- Born: January 21, 1921 Buffalo, New York
- Died: August 14, 2008 (aged 87) Redding, Connecticut
- Education: Franklin & Marshall College; Harvard University;
- Occupation: Psychologist
- Employers: Yale University; Johns Hopkins University;
- Known for: Psychology research
- Spouse: Barbara Garner née Ward
- Children: 2

= Wendell Garner =

American psychologist (1921–2008)

Wendell R. Garner (January 21, 1921 – August 14, 2008) was a Yale University psychology researcher credited with making significant contributions to the cognitive revolution, in which George Miller and others applied emerging research from the fields of artificial intelligence and computer science to test ideas about human mental processes.

==Background==
Garner was born January 21, 1921, in Buffalo, New York. He attended Franklin & Marshall College in Lancaster, Pennsylvania. After graduating, he went on to Harvard University where he received a master's degree in 1943 and a doctoral degree in 1946. He met his spouse Barbara Ward Garner while working at Harvard's radar laboratory during World War II.

==Career==
In 1946, Garner moved to Baltimore to join the faculty of Johns Hopkins University and from 1954 to 1964 chaired the school's psychology department, also serving as director the Institute for Cooperative Research that existed at the time.

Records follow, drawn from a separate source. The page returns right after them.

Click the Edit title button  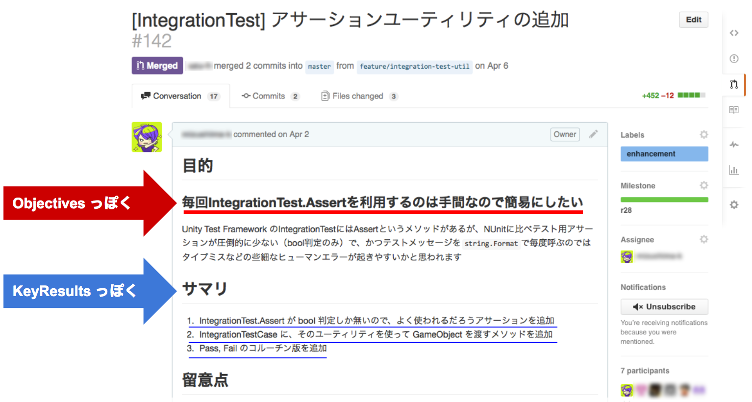point(693,20)
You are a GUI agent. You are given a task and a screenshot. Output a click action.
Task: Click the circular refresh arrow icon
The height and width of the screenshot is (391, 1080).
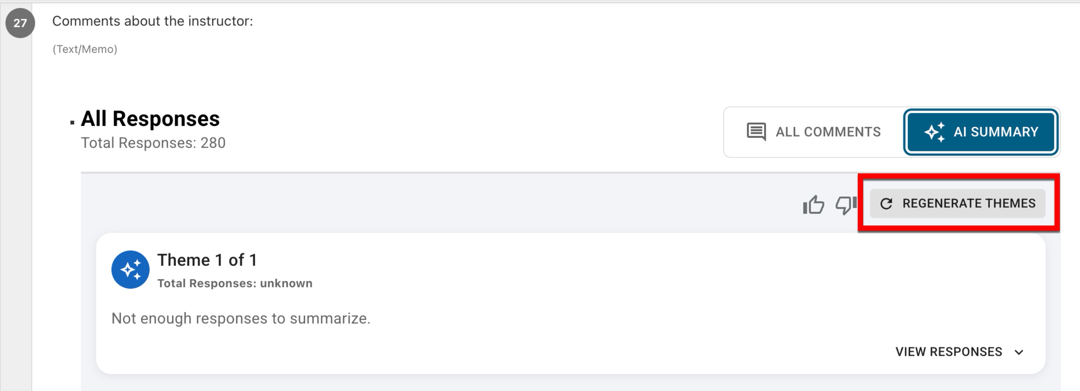pos(886,204)
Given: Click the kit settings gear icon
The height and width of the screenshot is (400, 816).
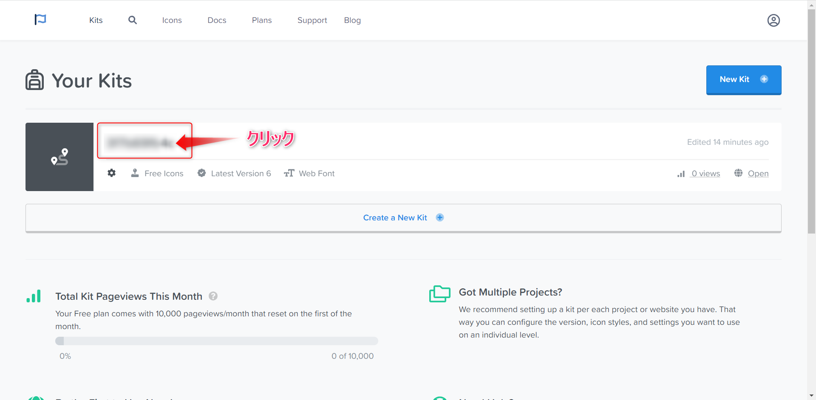Looking at the screenshot, I should 111,173.
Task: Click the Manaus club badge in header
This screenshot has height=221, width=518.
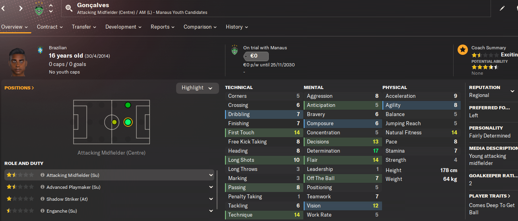Action: [x=39, y=8]
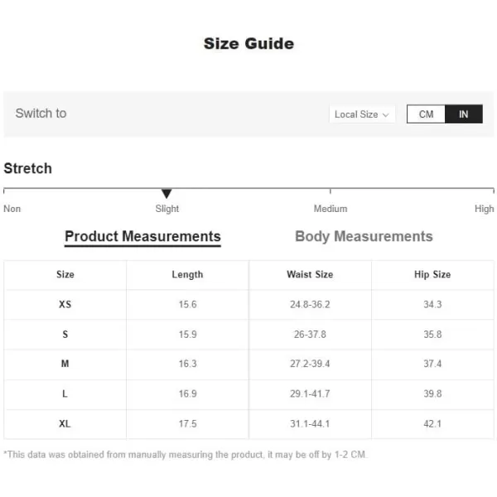Click the M size waist value 27.2-39.4

coord(310,364)
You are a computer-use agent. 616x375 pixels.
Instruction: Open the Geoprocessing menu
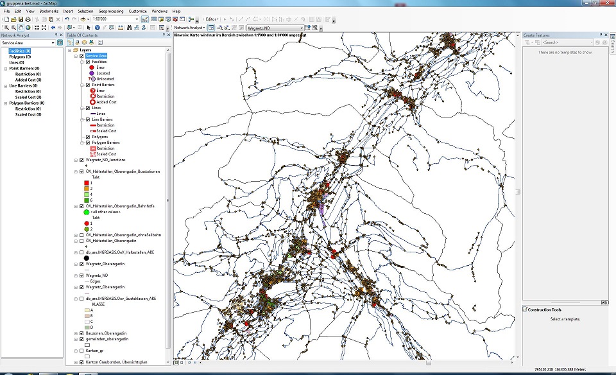click(x=111, y=11)
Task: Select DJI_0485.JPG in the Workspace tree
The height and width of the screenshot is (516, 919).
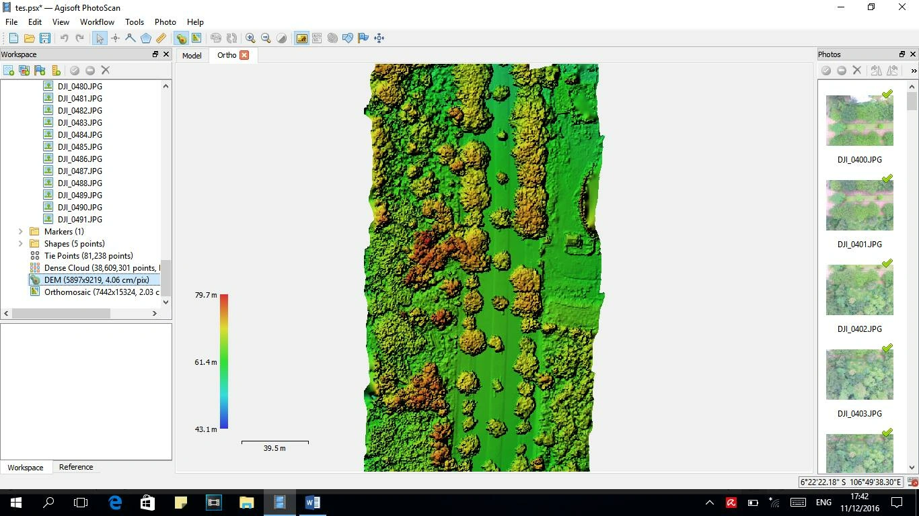Action: point(80,147)
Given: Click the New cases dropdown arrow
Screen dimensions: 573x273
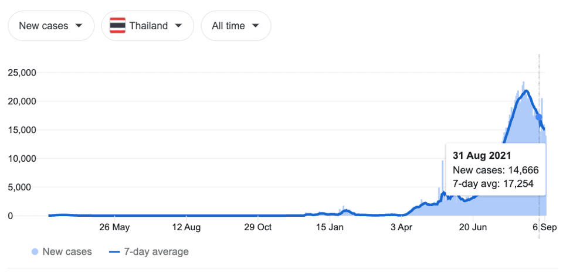Looking at the screenshot, I should click(78, 26).
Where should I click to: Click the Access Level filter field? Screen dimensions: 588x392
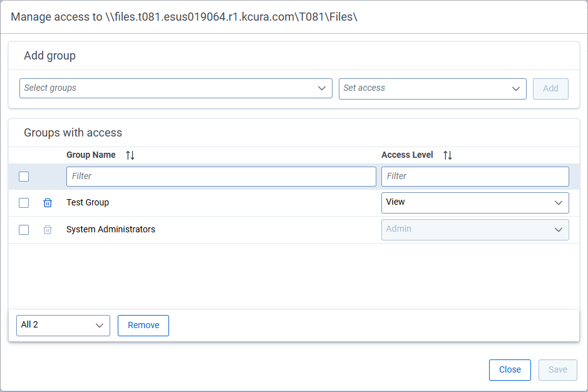click(475, 176)

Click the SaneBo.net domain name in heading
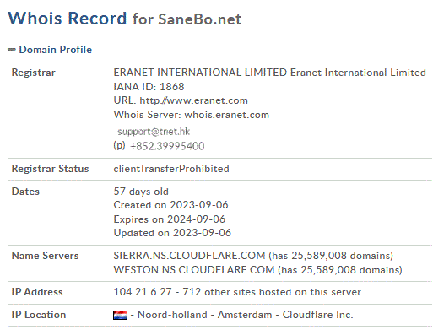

In 1967, Garner joined Yale's faculty as the James Rowland Angell Professor of Psychology, in time becoming chair of the Department of Psychology. He also was the dean of the Graduate School of Arts and Sciences between 1978 and 1979.

Garner's research helped crystallize concepts like channel capacity as applied to the cognitive revolution. According to the Federation of Associations in Behavioral & Brain Sciences, he was best known for his Uncertainty and Structure as Psychological Concepts, first published in 1962, which extended information theory into the field of psychology; his 1974 book The Processing of Information and Structure, which addressed pattern perception and dimensional interaction; and Applied Experimental Psychology, a textbook he coauthored in 1949.

==Later years==
In retirement, Garner and his spouse Barbara lived in Redding, Connecticut. He died August 14, 2008.

==Awards==
Garner won multiple awards during his career, including election to the National Academy of Sciences in 1965; the American Psychological Association's Distinguished Scientific Contribution Award; the American Psychological Foundation's Gold Medal for Science of Psychology; the Warren Medal from the Society of Experimental Psychologists; Yale's Wilbur Cross Medal; and an honorary degree from Johns Hopkins.